王溢正(左) 23試合 11勝6敗 123.1IP ERA6.13

王躍霖(右) 10試合 1敗 14.2IP ERA5.52

太字は移籍、新入団選手

 昨年16勝とシーズンを通して大黒柱となった蘭斯佛(ジャレッド・ランスフォード)、8月中旬からの入団で6勝、台湾シリーズ第7戦でノーヒッターを達成した明星(パット・ミシュ)などとは再契約せず、10~11年に兄弟(現中信兄弟)に所属、昨年はヤクルトで61試合に登板しリーグ優勝に貢献した羅曼(オーランド・ロマン)、5年ぶりの復帰となった尤猛(シェーン・ユーマン)、昨年BCリーグ奪三振王の索爾(ライアン・サール)と3人の外国人先発で開幕を迎える。羅曼は今年で37歳となる年齢が懸念されてのヤクルト退団だったがオープン戦では無難な仕上がりを見せ、今季は先発に専念してのフル回転に期待したい。尤猛は昨年ハンファで17試合に登板し4勝6敗 ERA4.52と平凡な成績に終わり7月下旬肩の故障が早期回復しないことをうけ退団。140km前後の直球とスライダー、チェンジアップを組み合わせるスタイルだが、昨年は直球の被打率が.326と思わしくなく韓国球界での4年連続二桁勝利を阻んだ原因となった。今季も3月上旬に腕の違和感を訴えて以降投球練習をしておらず、開幕ローテ入りは絶望的。37歳という年齢や昨年の投球を見る限り今季の活躍には疑問符がつく。索爾はアジア球界での実績においては前二人に及ばないものの27歳の若さが魅力であり、力強い速球に加え鋭く落ちるスライダーをアウトピッチとする。

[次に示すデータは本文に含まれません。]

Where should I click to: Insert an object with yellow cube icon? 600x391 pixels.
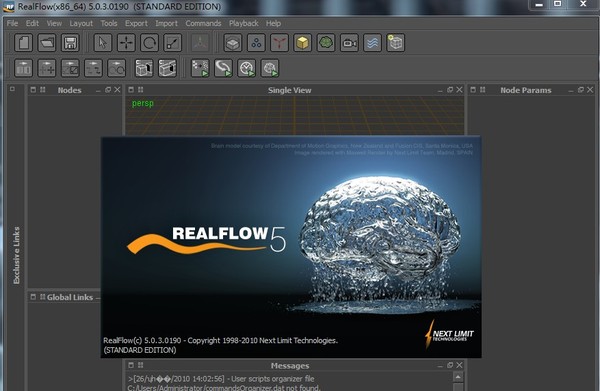tap(303, 43)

 4番手は昨年リーグの台湾人投手で最多となる11勝を挙げた王溢正が確実も、安定感に欠けるため外国人が不振で彼がローテを繰り上げて投げるようなチーム状況となれば苦しくなる。昨年先発(13登板)、リリーフ(6登板)を行き来しながらも85IP ERA4.76と一定の成績を残した許銘傑の退団(中信兄弟に移籍)により空いた5番手には昨年入団し主にリリーフとして一軍10試合に登板した王躍霖が入る。国際大会経験が豊富で5シーズンマイナーでプレー、故障後の一時期は球速低下に苦しんでいたが今年に入り先発でも安定して140km中盤をマークするようになった。

 

先発候補、及びロングリリーフ

洪聖欽(右) 28試合 2勝2敗 20.1IP ERA5.31

林樺慶(右) 19試合  27.2IP ERA4.55

駿傑(右) 1試合 1IP ERA9.00

曾孟承(右) 25試合 3勝1敗1S 50.1IP ERA7.15

 昨年勝ち継投に入るも今一つの成績に終わった洪聖欽、昨年リリーフとして19試合に登板した22歳の林樺慶がロングリリーフとして待機。奇しくも二人は昨年の千葉ロッテ鴨川秋季キャンプに参加した投手である。その他には昨年二軍で6勝、一軍での先発経験もある駿傑や昨年は不振でビハインド時の登板が主だったベテラン曾孟承なども控える。

 

勝ち継投

黃偉晟(右) 54試合 2勝3敗2S 44.2IP ERA5.44

林國裕(右) 40試合 2勝 36.1IP ERA4.95

陳禹勳(右) 45試合 2勝7敗4S 40.1IP ERA4.91

林柏佑(右) 44試合 5勝2敗13S 50IP ERA3.96

林彥峰(右) 13試合 1勝 11.1IP ERA6.35

游宗儒(右) (一軍登板なし)

太字は移籍、新入団選手

 勝ち継投は昨年と大きく変動はなく、6回と7回を2年連続50試合以上登板の黃偉晟、存在は地味ながら使い勝手の良い林國裕の2人に任せ、8回を陳禹勳、抑えを林柏佑に任せるであろう。他にも義大を戦力外となった後入団となった林彥峰、右サイドから最速147kmの直球を投じる游宗儒といった新入団選手にも勝利の方程式入りの期待がかかる。

 

その他の主な投手

郭文凱(右) (一軍登板なし)

洪宸宇(右) 4試合 3.2IP ERA14.73

陳敏賜(右) 2試合 1IP ERA18.00

鄭承浩(右) 11試合 2敗 14.1IP ERA5.02

王豐鑫(右) 13試合 14.1IP ERA5.65

蔡璟豪(右) 9試合 1敗 18.2IP ERA12.54

 ビハインド時、ロングリリーフでの登板が主の郭文凱は過去2年目だった成績を残せなかったが、年齢的にもそろそろ一皮剥けたい。でっぷりとした体格が特徴の投手転向2年目洪宸宇オープン戦にも登板しCPBLでは貴重な左腕で140km超えの直球が健在な所を見せ開幕一軍入り、左殺しとしてアピールなるか。191cmの長身、140km後半の直球が持ち味も制球難が課題の陳敏賜もフォームを修正し投球内容が改善、短いイニングで打者を制圧する投球が期待される。鄭承浩は同じリリーフ左腕洪宸宇の成長により肩身は狭くなったがまだ29歳と若く、奮起を促したい。

 

<野手>

(戦力構成)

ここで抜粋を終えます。